Bu nedenle, her yerde geçerli tek bir tolerans değeri formülünün oluşturulmasının, bu formülde nokta konum hataları ve haritanın üretim yönteminin de dikkate alınarak (formülün hata yayılma kuralı da nazara alınarak tekrar) belirlenmesinin ve genelgede yeni formülün yerini almasının oldukça yaralar sağlayacağı, bu durumun uygulamacıların elini rahatlatacağı ve bu sayede birçok düzeltme işleminin 3402 sayılı Kanununun 41/2. maddesi kapsamında resen yapılabileceği değerlendirilmektedir. Bu konuda da Kadastro Dairesi Başkanlığınca tekrar bir değerlendirme yapılarak bu kapsamda bir çalışma başlatılmasının yerinde olacağı kanaatindeyiz.

Sonuç olarak;

1- Miktar üzerinden edinilen taşınmazlarda da 41. madde kapsamında idari yoldan düzeltme yapılmasının önü açılmalı ve bu kapsamda 41. Madde Uygulama Yönetmeliği’nin 9. maddesi değiştirilmelidir.
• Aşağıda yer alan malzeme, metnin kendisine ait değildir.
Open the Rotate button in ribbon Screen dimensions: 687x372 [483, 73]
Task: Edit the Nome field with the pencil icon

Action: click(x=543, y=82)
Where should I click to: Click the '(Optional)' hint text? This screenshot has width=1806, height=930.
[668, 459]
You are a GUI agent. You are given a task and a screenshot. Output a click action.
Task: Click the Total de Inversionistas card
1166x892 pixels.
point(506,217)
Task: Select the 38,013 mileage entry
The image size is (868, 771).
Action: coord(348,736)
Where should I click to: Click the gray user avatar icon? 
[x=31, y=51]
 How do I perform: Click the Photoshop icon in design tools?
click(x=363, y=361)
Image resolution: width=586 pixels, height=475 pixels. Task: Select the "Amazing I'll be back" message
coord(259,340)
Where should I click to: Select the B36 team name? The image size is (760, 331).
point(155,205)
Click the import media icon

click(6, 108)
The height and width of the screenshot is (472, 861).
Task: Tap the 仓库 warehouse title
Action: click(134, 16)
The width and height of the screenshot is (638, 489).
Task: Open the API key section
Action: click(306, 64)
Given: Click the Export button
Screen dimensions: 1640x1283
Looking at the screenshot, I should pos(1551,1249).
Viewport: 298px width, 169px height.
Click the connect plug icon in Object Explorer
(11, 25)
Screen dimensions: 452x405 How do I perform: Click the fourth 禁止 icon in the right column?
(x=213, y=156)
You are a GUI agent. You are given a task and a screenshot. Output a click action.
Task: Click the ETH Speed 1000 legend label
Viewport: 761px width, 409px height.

2- Hata kaynağı açıkça bilinen durumlarda hisse hatasının idaremizce resen düzeltilerek ilgililere tebliğ edilmesi şeklinde Yönetmelik düzenlememesi yapılmalı, gerekirse Türk Medeni Kanunu’na göre daha özel bir kanun olan 2644 sayılı Tapu Kanunu’nda yeni hükümler ihdas edilmelidir.

3- Yüzölçüm hesaplamalarına esas alınan yanılma sınırı formülünün nokta konum hataları ve haritanın üretim yöntemini de dikkatte alacak şekilde (formülün hata yayılma kuralı da nazara alınarak tekrar) belirlenmesi ve 2012/15 s. Genelgede yerini alması sağlanmalıdır.

Yukarıda belirtilen düzenlemelerle ilgili çalışma başlatılmasının uygun olacağı, ancak bu şekilde kurumuzun mekânsal bilgi sistemini oluşturacağı ve parsel tabanlı yatırım hizmetlerine olumlu katkılar sunacağı değerlendirilmektedir.” Sunulan önerilerin Tapu ve Kadastro Genel Müdürlüğünce mutlak suretle değerlendirilmesi işleyişin daha hızlı, güvenilir ve sorunsuz şekilde vuku bulmasına sebep olacaktır.

-Tapu ve Kadastro Genel Müdürlüğü Kadastro Dairesi Başkanlığının 18.02.2014 tarih 1518 sayılı talimatı ile; Bakanlar Kurulu Kararıyla AT proje sahası belirlenen yerde idaresince düzeltme amaçlı yapılan ve kontrol, tescil talebinde bulunulan işleme yönelik, uygulamanın kesinleştiğine dair tereddüt var ise uygulayıcı İdaresinden açıklama istenebileceği mümkün olmakla birlikte Bakanlar Kurulu Kararıyla proje sahası belirlenmiş yerde düzeltme amaçlı olarak İdaresince yapılan uygulamaya yönelik ikinci kez Bakanlar Kurulu Kararının aranılması gerektiğine dair yasal düzenlemeye rastlanılmadığından ikinci kez bakanlar Kurulu Kararının aranılmaması gerektiği açıklanmış olup yapılan bu değerlendirmenin yerinde olduğu aksi takdirde en ufak bir değişiklik veya hatada Bakanlar Kurulu Kararının aranılması işlerde aksamalara dolayısı ile kamu yatırımlarının gecikmesine neden olacaktır.

Yukarıda önerilen hususlar dikkate alındığında Tapu ve Kadastro Müdürlükleri açısından hem çalışmaların kontrolünün daha sağlıklı olması hem de ortaya çıkabilecek hata ve noksanlıkların önlenmesi sağlanacaktır.